Cutting carbon, boosting opportunity
by Elisabeth Reyes
The French government is seeking to make the country a carbon neutral one. Elisabeth Reyes looks to what this means in practice for investors
At the end of April this year, the French government put forward proposals to make the country a carbon neutral one (https://bit.ly/2JiILGJ). The proposal is part of the ongoing response to climate change targets set out in the Paris Agreement, and is intended to institute change in the country’s energy sector. Responding to the proposal, Guillaume Di Pizio, CIO, Dauphine Asset Management, says the idea would need to be done consistently with other countries. “Electricity output is generated 72% by nuclear power and 17% by alternatives, and as a result France is in the top five OECD countries, emitting the lowest amount of electricity greenhouse gases. In Europe, 54% of carbon dioxide emissions are produced by coal-fired power plants located in Germany and Poland. “In order to reduce electricityrelated pollution it is essential to shut down fossil fuel plants for good, but government measures should also aim to reduce energy requirements by improving building insulation.” “Contrary to popular belief, the French government’s idea of delaying the timetable for the closure of nuclear plants, actually results in the reduction of carbon emissions.
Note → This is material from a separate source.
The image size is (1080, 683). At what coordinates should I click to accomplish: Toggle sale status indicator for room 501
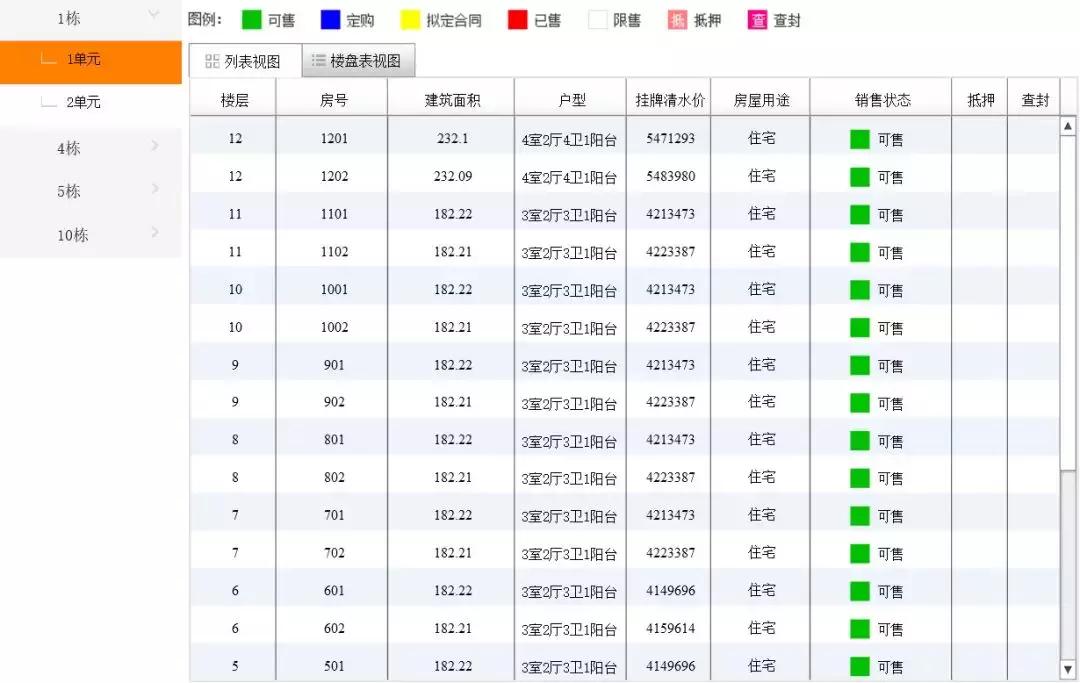click(x=859, y=666)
Building new gas plants to reduce nuclear power’s share to 50%, goes against pre-set climate targets; but replacing nuclear with solar would paradoxically increase our emissions because photovoltaic panels emit about three times more CO2 than nuclear.” He adds: “In addition, renewable energy is sporadic because it cannot be produced on demand or continuously; daytime only for solar energy and windy days only for wind turbines.
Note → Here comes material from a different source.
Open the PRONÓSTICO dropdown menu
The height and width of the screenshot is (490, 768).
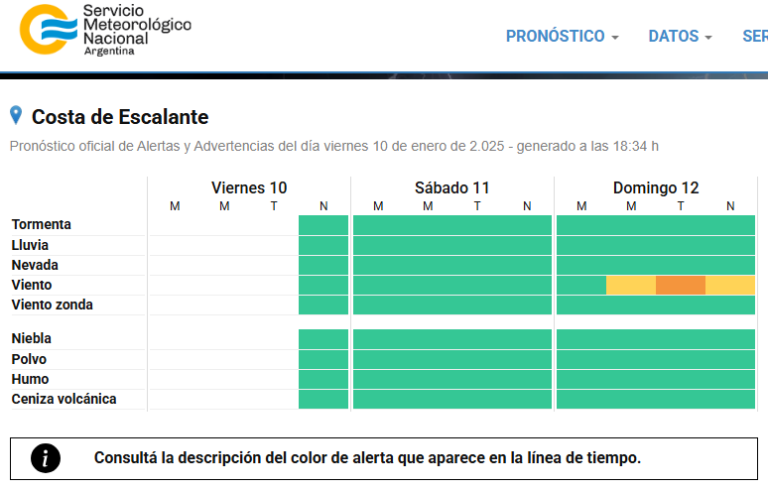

This also means creating new infrastructure for electricity storage as well as modifying the network for essential changes which, once again, contributes to increasing CO2 emissions. Technology is not quite ready yet for the mass deployment of renewable energy. “Governments are aggressively imposing the rejection of diesel and promoting a transfer to electric vehicles and plan to have households and car manufacturers foot the bill. But if the electricity produced to recharge the batteries is not decarbonised, the efficiency of these measures is limited. At present, France has four coalfired power plants that produce 1.8% of the country’s electricity requirements against 2,700 coal-fired power plants across Europe. There is still a long way to go.” INCREASING AWARENESS Pierre Valentin, chairman, Ecofi Investissements, says the targets outlined “…will surely increase the awareness of investors and companies about the urgency of taking action on climate change.” The targets outlined are, however, something that Ecofi’s own funds already take account of, he adds. “Our company’s SRI selection process, which is applied to 100% of our open-ended mutual funds, excludes companies involved in coal-based electricity generation and in coal extraction. “Our ESG evaluation model allows us to select companies which have integrated climate change risks – for example, physical risk and regulation risk – in their risk management system. Indeed our ESG evaluation model analyses the relevant climate change strategies of companies and their commitment, in terms of management of energy consumption and atmospheric emissions.” Valentin continues: “Moreover we manage several thematic-based funds, which invest directly in companies which have developed specific solutions with a positive environmental impact. “Specifically, ‘Ecofi Enjeux Futurs’ is an SRI international equity fund that invests in six themes linked to social and environmental impact, such as renewable energies, energy efficiency, health and education… Another mutual fund, named ‘Ecofi Agir pour le Climat’, is focused to energy and ecological transition and it has obtained the French TEEC label. “Concerning our projects planned for 2019 and 2020 around energy and climate strategy, we would like to develop an internal methodology which could evaluate the 2°C alignment of our portfolios.”